Coronavirus cases are running rampant across the U.S., and a handful of states and cities are closing nonessential businesses, limiting public and private gatherings and imposing mask mandates to try to slow the rapid spread ahead of the winter season, CNBC informed.

The U.S. is reporting a weekly average of roughly 157,318 new coronavirus cases every day, soaring to record highs as scientists warn Americans that the next few months of the pandemic could be the worst yet.

Unlike other peaks in the spring and summer that hit the Northeast and Sunbelt states particularly hard, this one has no clear epicenter, medical experts say. Some state and city officials say the virus is everywhere; local outbreaks cannot be traced back to a single event or venue.

Without a cohesive federal plan, state and local officials are reinstituting some of the stay-at-home orders, curfews and other public safety measures that were rolled back over the summer and fall.

Oregon Gov. Kate Brown, a Democrat, announced a “two-week” freeze Friday on most activities and nonessential businesses across the state, making it one of the first to reinstitute widespread closures of nonessential businesses.

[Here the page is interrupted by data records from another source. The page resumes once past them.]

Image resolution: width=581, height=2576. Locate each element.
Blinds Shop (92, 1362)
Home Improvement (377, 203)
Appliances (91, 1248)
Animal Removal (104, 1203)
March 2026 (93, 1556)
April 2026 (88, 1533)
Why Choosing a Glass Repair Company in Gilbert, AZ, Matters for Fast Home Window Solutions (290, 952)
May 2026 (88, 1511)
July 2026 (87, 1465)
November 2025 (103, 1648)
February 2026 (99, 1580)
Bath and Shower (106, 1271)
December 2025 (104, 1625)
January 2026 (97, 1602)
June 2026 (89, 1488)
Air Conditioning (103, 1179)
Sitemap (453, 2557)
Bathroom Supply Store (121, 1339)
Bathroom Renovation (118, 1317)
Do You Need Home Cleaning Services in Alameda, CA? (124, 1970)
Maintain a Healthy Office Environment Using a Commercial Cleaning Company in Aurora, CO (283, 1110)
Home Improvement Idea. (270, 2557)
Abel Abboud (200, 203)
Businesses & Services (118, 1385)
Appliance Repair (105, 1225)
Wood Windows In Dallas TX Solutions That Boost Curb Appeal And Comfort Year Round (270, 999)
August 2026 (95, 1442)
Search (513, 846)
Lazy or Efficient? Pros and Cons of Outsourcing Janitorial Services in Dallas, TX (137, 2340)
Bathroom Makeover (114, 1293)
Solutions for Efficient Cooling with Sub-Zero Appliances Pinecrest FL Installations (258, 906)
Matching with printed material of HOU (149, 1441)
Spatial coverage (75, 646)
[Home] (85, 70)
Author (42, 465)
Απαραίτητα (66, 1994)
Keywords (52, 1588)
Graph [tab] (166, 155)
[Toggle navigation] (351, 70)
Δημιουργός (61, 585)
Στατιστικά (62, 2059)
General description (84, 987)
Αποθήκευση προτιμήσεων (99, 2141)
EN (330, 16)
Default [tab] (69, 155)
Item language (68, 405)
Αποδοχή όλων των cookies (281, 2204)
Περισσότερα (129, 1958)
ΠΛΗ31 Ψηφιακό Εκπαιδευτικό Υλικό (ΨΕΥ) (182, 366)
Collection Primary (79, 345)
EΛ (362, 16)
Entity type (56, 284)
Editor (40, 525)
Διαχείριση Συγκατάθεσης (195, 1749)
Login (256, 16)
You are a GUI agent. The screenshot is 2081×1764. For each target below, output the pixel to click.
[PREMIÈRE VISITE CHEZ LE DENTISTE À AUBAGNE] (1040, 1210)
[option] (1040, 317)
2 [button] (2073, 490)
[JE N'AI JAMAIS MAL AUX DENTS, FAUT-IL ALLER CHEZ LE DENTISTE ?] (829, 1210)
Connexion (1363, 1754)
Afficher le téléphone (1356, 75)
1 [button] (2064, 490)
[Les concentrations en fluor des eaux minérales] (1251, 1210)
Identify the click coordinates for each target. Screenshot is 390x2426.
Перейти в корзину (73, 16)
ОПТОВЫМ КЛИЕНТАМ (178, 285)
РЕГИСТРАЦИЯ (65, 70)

Brown limited restaurants to takeout service only, closed gyms, fitness centers and indoor and outdoor event centers and limited attendance at places of worship, among other restrictions.

In New Mexico, Democratic Gov. Michelle Lujan Grisham said in a Twitter post that the state will “hit reset” and begin a statewide stay-at-home order on Monday. Residents are instructed to stay at home unless venturing out for essential services for two weeks.

Washington Gov. Jay Inslee, a Democrat, followed suit on Sunday, ordering a one-month ban on indoor services at restaurants and gyms and reduced in-store retail capacity to 25%. Later in the day, Michigan Gov. Gretchen Whitmer issued a ban on in-person high school and college classes as well as indoor dining service for three weeks.

“We are in the worst moment of this pandemic to date,” Whitmer, a Democrat, said during a news conference. “The situation has never been more dire. We are at the precipice and we need to take some action.”

The U.S. first crossed 100,000 new Covid-19 cases on Election Day, and the cases have continued to climb to record highs since then. That’s pushed hospitals to capacity and has prompted state leaders such as California Gov. Gavin Newsom to roll back reopening efforts. A record 76,823 Covid-19 patients were in the hospital Tuesday, according to the Covid Tracking Project, which is run by journalists at The Atlantic.

Newsom, a Democrat, said Monday that his state is “pulling the emergency brake” on its reopening process and banning most nonessential indoor businesses for a majority of the state’s population. The Democratic governor also floated the idea of instituting a statewide curfew.